En EEUU, por ejemplo, tanto Trump como Sanders son calificados de populistas porque afirman que es necesario devolver al pueblo parte del poder robado por las élites en los últimos años. Las élites para Sanders son Wall Street y las terminales del poder económico y financiero. Para Trump, son aquellos políticos dominados por lo políticamente correcto que deciden dejar fuera del debate público asuntos y cuestiones que realmente preocupan a la población.
Ordinariamente, la emergencia de los populismos tiene relación directa con la existencia de líderes que muestran una especial capacidad para conectar con la gente normal: dirigentes dotados de una sorprendente sensibilidad para comprender los problemas reales de los ciudadanos a partir de una excepcional capacidad de persuasión. Para que germine el populismo es menester que los representantes de los partidos tradicionales, a causa de su incapacidad para hablar directamente al pueblo y por su responsabilidad en la crisis y corrupción reinantes, dispongan de un menguado crédito político y social.
Casi todos los populismos actuales coinciden en su unánime clamor de democracia real. El problema aparece cuándo el populismo popular, valga la redundancia, no responde al cliché, al estereotipo diseñado por sus intelectuales de salón. En efecto, hay movimientos sociales y políticos de corte popular de donde proceden las  demandas y reclamaciones del pueblo referidas a la mejora de la democracia, al aumento de la participación, a las protestas contra las leoninas condiciones de las hipotecas o a la necesidad de que los partidos y los sindicatos se abran de verdad a la democracia. Y hay un populismo ideológico:  el que se diseña en los gabinetes de los intelectuales, aquel desde el que se pretende imponer las preferencias y gustos de esa tecnoestructura de la agitación y la propaganda que tan buenos réditos obtienen en situaciones de creciente indignación popular.
En fin, escuchar las reclamaciones del pueblo tal y como son  es lo que deben hacer los políticos, de la etiqueta que sean. Y, hacerlas reales, es el desafío de los políticos democráticos. Aprovechar, sin embargo, las ansias de mayor justicia y sensibilidad social para poner patas arriba instituciones sociales arraigadas en la sociedad  sin ni siquiera consultar con el pueblo, tal y como se está haciendo, a veces incluso en sistemas políticos no populistas, es un fraude, una estafa  y un engaño de colosales dimensiones que, en buena medida, sirve de antesala al populismo.
El populismo es un fenómeno que hay que estudiar con rigor, en especial la categoría y magnitud de las reclamaciones que realmente proceden del pueblo, no de esas minorías tecnoestructurales adiestradas en el dominio y la manipulación social, obsesas de los moldes y clichés prefabricados, que usan al pueblo para sus juegos de poder
Como dice el historiador canadiense Larry Gambone, el mundo de los intelectuales no es el mundo de la gran mayoría (…).
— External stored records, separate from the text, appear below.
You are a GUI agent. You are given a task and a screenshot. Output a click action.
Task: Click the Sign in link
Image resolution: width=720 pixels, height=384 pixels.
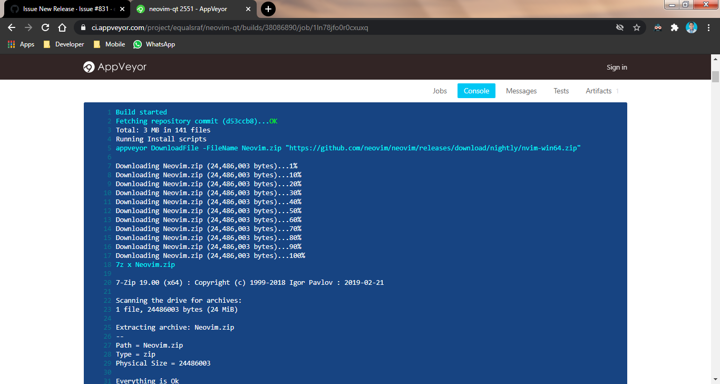tap(617, 67)
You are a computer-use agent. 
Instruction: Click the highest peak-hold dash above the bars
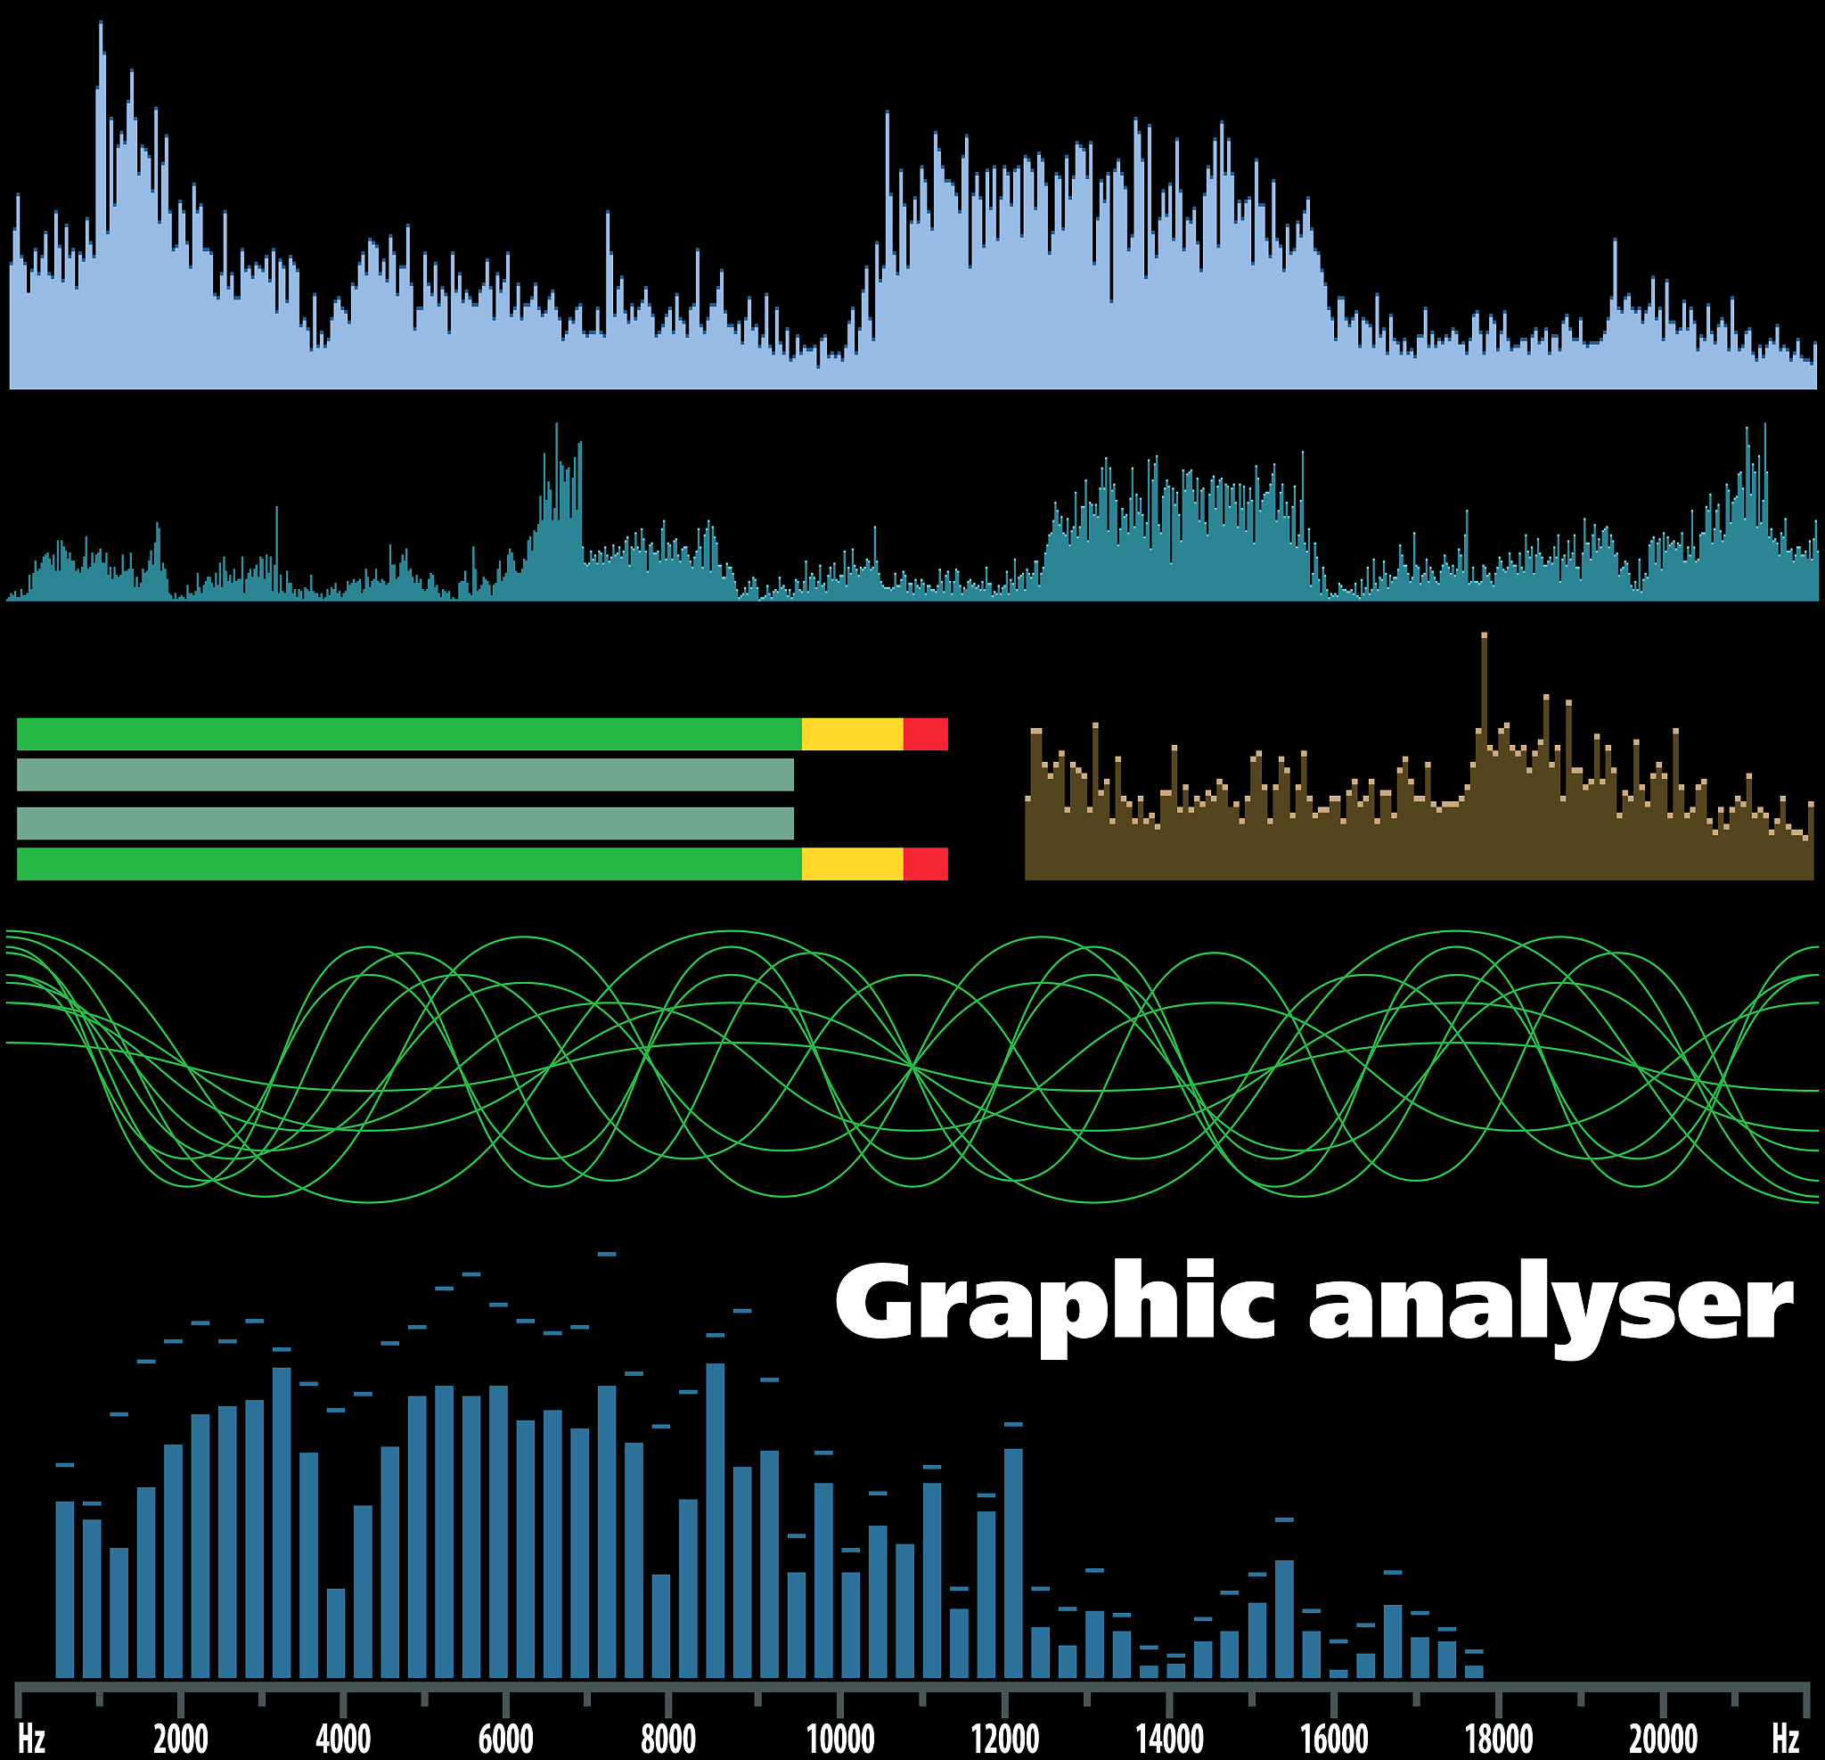607,1254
El pueblo llano no comparte su visión racionalista, nihilista, sin raíces, sin tradición, ni tampoco su estilo de vida. Por eso lo que es impopular no es lo que decretan las élites desde sus despachos en los centros de la intelectualidad, sino lo que el pueblo mayoritariamente considera como tal.
En fin, el populismo que resurge en este tiempo tiene una componente reivindicativa que se debe analizar a fondo. No sólo para evitar que quienes aspiran a canalizar tales reclamaciones terminen utilizándolas en su propio beneficio, sino para que alimenten las decisiones del parlamento, de los gobernantes y de los jueces pues si la democracia es de verdad el gobierno del pueblo, por y para el pueblo, pienso que hoy tenemos que buscar las técnicas, las instituciones y los procedimientos que permitan que en el corazón de las decisiones públicas, y también de las privadas, este presente, cada vez con más fuerza e intensidad,  la centralidad de la dignidad del ser humano y todos y cada uno de sus derechos fundamentales. Casi nada.